Be sure to follow the Plugin skeleton for your plugin’s layout.

Use standardized routing with page handlers

  • Example: Bookmarks plugin

  • Page handlers should accept the following standard URLs:
    Purpose URL
    All page_handler/all
    User page_handler/owner/<username>
    User friends’ page_handler/friends/<username>
    Single entity page_handler/view/<guid>/<title>
    Add page_handler/add/<container_guid>
    Edit page_handler/edit/<guid>
    Group list page_handler/group/<guid>/owner
  • Include page handler scripts from the page handler. Almost every page handler should have a page handler script. (Example: bookmarks/all => mod/bookmarks/pages/bookmarks/all.php)

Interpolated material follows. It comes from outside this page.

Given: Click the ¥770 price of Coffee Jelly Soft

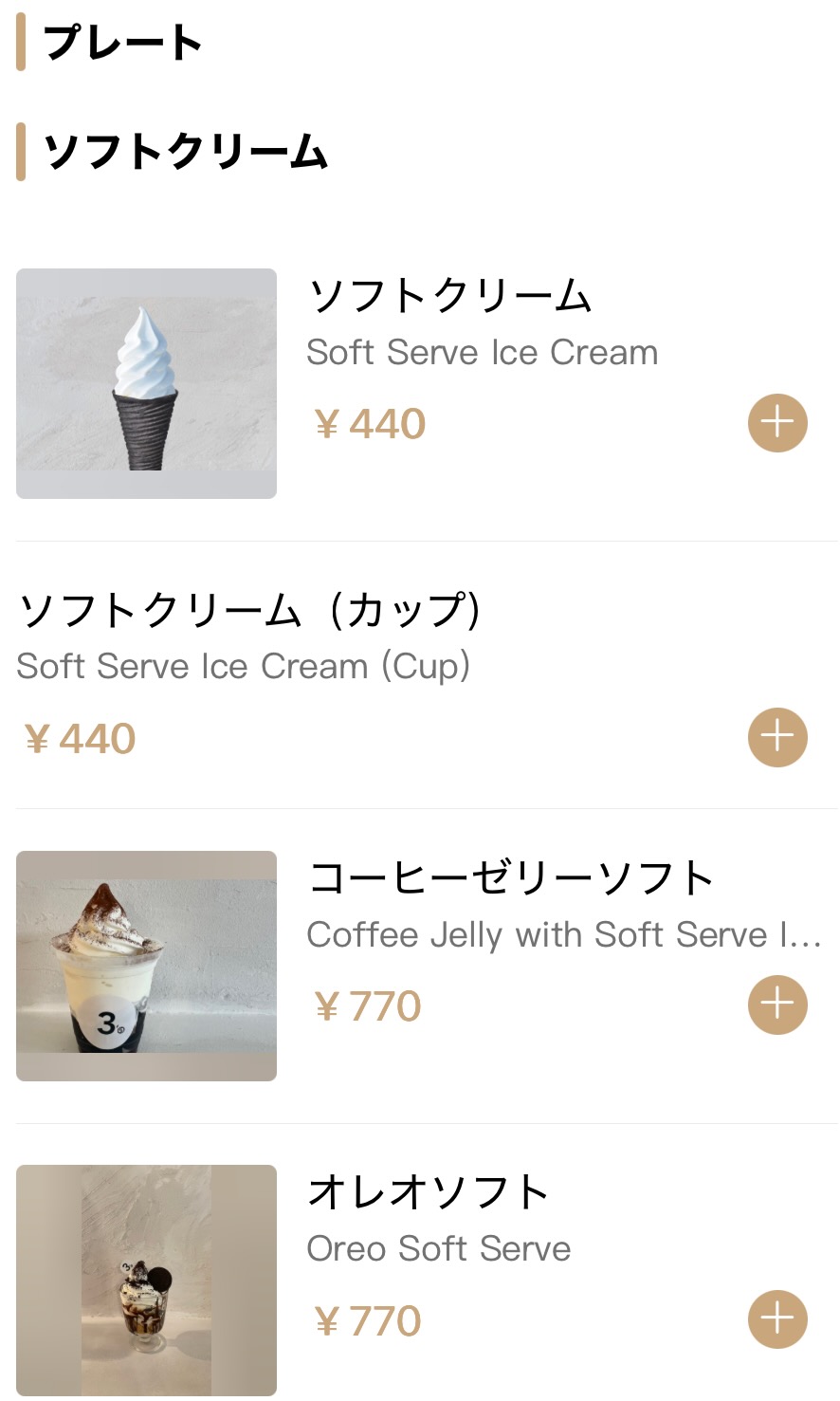Looking at the screenshot, I should coord(368,1006).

  • Call set_input() for entity guids in the page handler and use get_input() in the page handler scripts.

  • Call elgg_gatekeeper() and elgg_admin_gatekeeper() in the page handler function if required.

  • The group URL should use the pages/<handler>/owner.php script.

  • Page handlers should not contain HTML.

  • If upgrading a 1.7 plugin, update the URLs throughout the plugin. (Don’t forget to remove /pg/!)

Use standardized page handlers and scripts

  • Example: Bookmarks plugin
  • Store page handler scripts in mod/<plugin>/pages/<page_handler>/<page_name>
  • Use the content page layout in page handler scripts: $content = elgg_view_layout('content', $options);
  • Page handler scripts should not contain HTML
  • Call elgg_push_breadcrumb() in the page handler scripts.
  • No need to worry about setting the page owner if the URLs are in the standardized format
  • For group content, check the container_guid by using elgg_get_page_owner_entity()

The object/<subtype> view

  • Example: Bookmarks plugin

  • Make sure there are views for $vars[‘full’] == true and $vars[‘full’] == false

  • Check for the object in $vars[‘entity’] . Use elgg_instance_of() to make sure it’s the type entity you want. Return true to short circuit the view if the entity is missing or wrong.

  • Use the new list body and list metadata views to help format. You should use almost no markup in these views.

  • Update action structure - Example: Bookmarks plugin.

  • Namespace action files and action names (example: mod/blog/actions/blog/save.php => action/blog/save)

  • Use the following action URLs:
    Purpose URL
    Add action/plugin/save
    Edit action/plugin/save
    Delete action/plugin/delete
  • Make the delete action accept action/<handler>/delete?guid=<guid> so the metadata entity menu has the correct URL by default

  • If updating a 1.7 plugin, replace calls to functions deprecated in 1.7 because these will produce visible errors on every load in 1.8


Actions are transient states to perform an action such as updating the database or sending a notification to a user. Used correctly, actions are secure and prevent against CSRF and XSS attacks.


As of Elgg 1.7 all actions require action tokens.

Action best practices

Never call an action directly by saying:


This circumvents the security systems in Elgg.

There is no need to include the engine/start.php file in your actions. Actions should never be called directly, so the engine will be started automatically when called correctly.

Because actions are time-sensitive they are not suitable for links in emails or other delayed notifications. An example of this would be invitations to join a group. The clean way to create an invitation link is to create a page handler for invitations and email that link to the user. It is then the page handler’s responsibility to create the action links for a user to join or ignore the invitation request.

Directly calling a file

This is an easy one: Don’t do it. With the exception of 3rd party application integration, there is not a reason to directly call a file in mods directory.